- **Your instructions**:
Locate the line that contains "This screenshot has width=846, height=500." in the data that follows. Copy it and every subsequent line to the end, exactly, excluding pictures.

- **Information shown**:
>>>>
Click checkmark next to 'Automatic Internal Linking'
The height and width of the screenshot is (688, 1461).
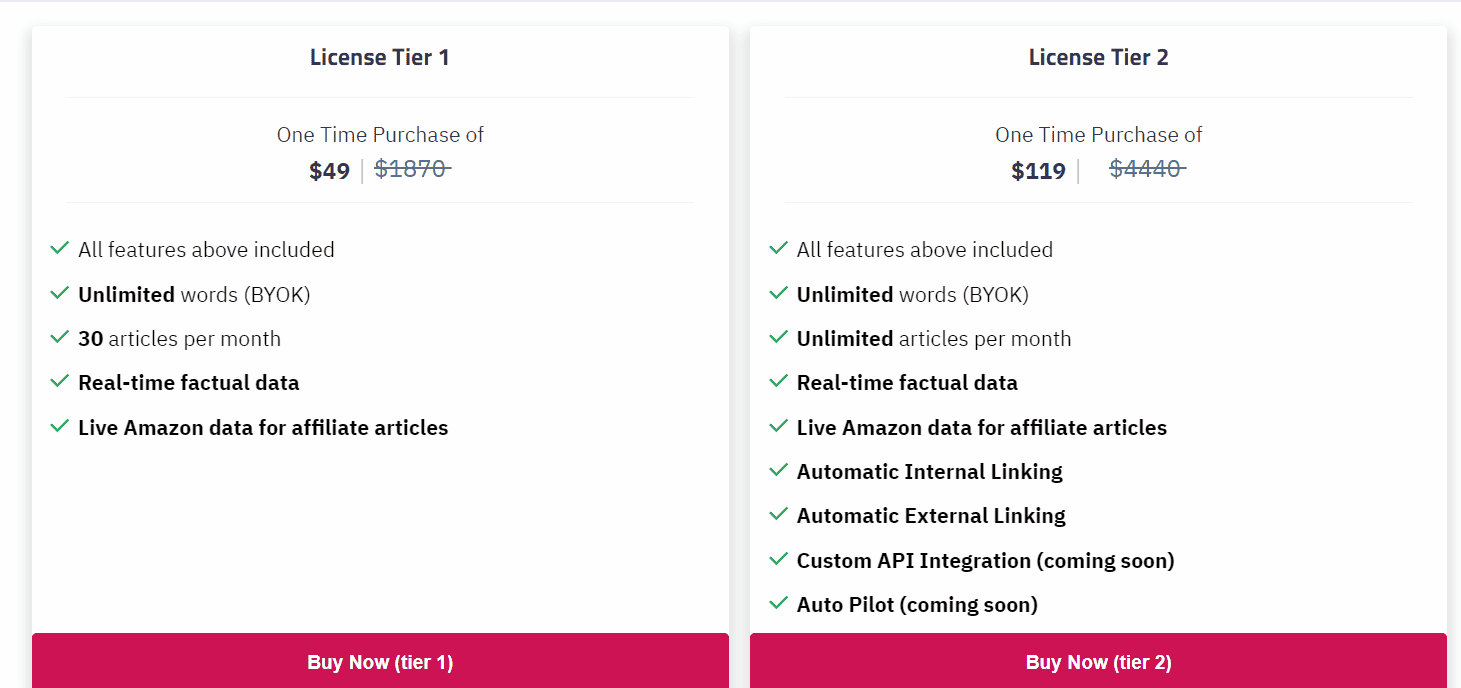(778, 470)
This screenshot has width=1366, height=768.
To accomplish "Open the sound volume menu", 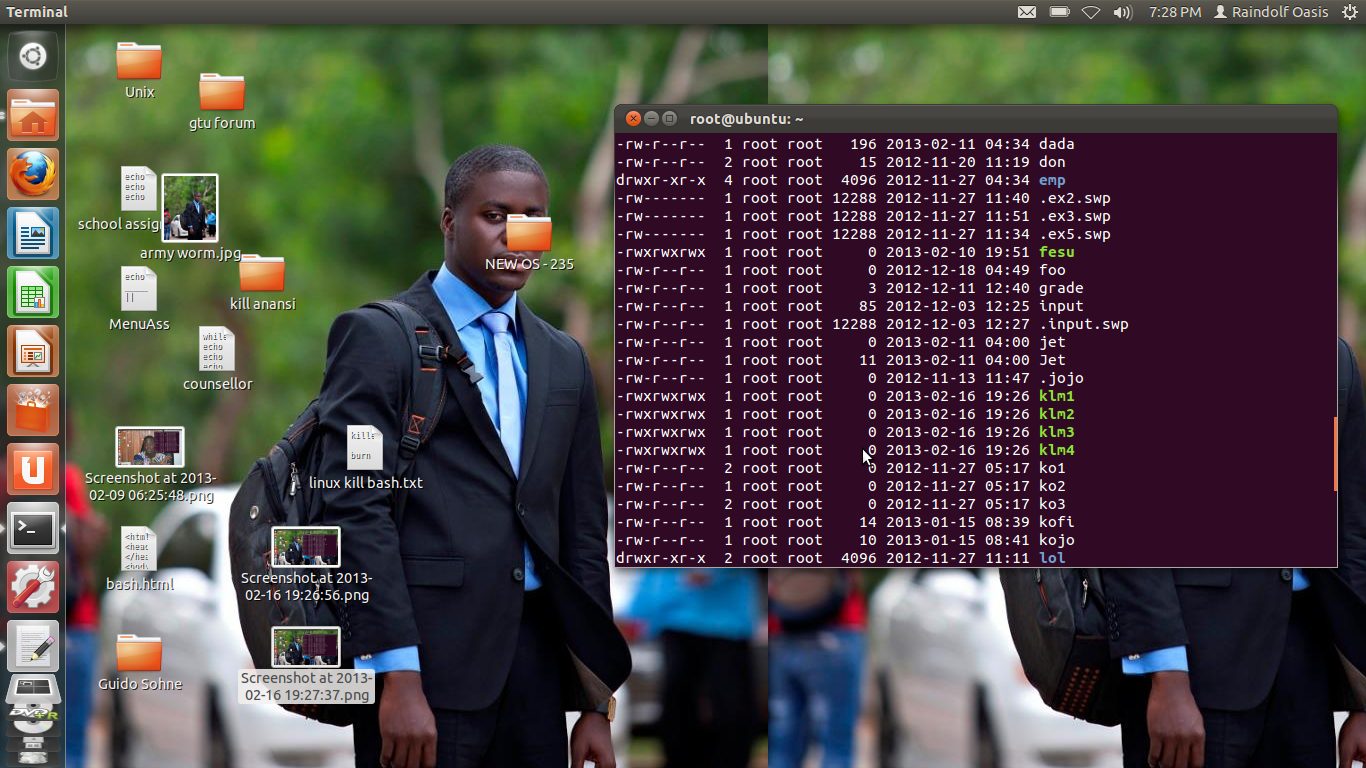I will 1122,12.
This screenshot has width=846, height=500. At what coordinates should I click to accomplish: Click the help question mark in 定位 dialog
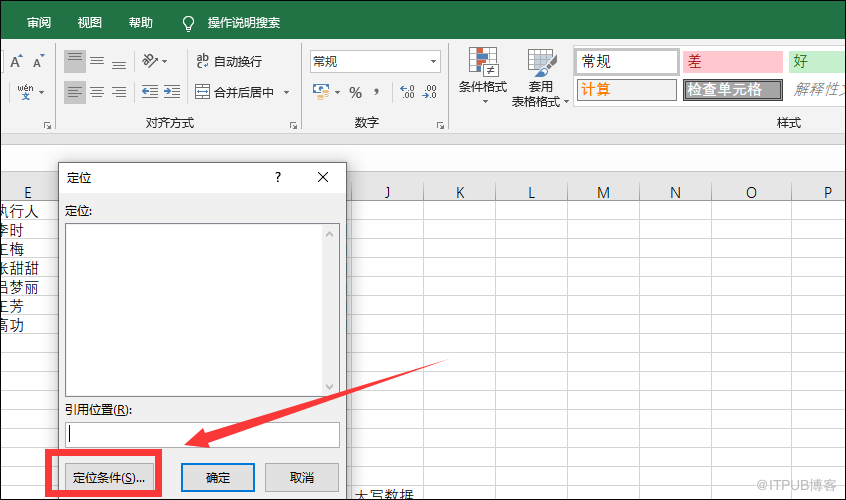pos(277,177)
<<<<
- **Exercise output**:
This screenshot has width=846, height=500. At what coordinates should I click to accomplish: Click the help question mark in 定位 dialog
pos(277,177)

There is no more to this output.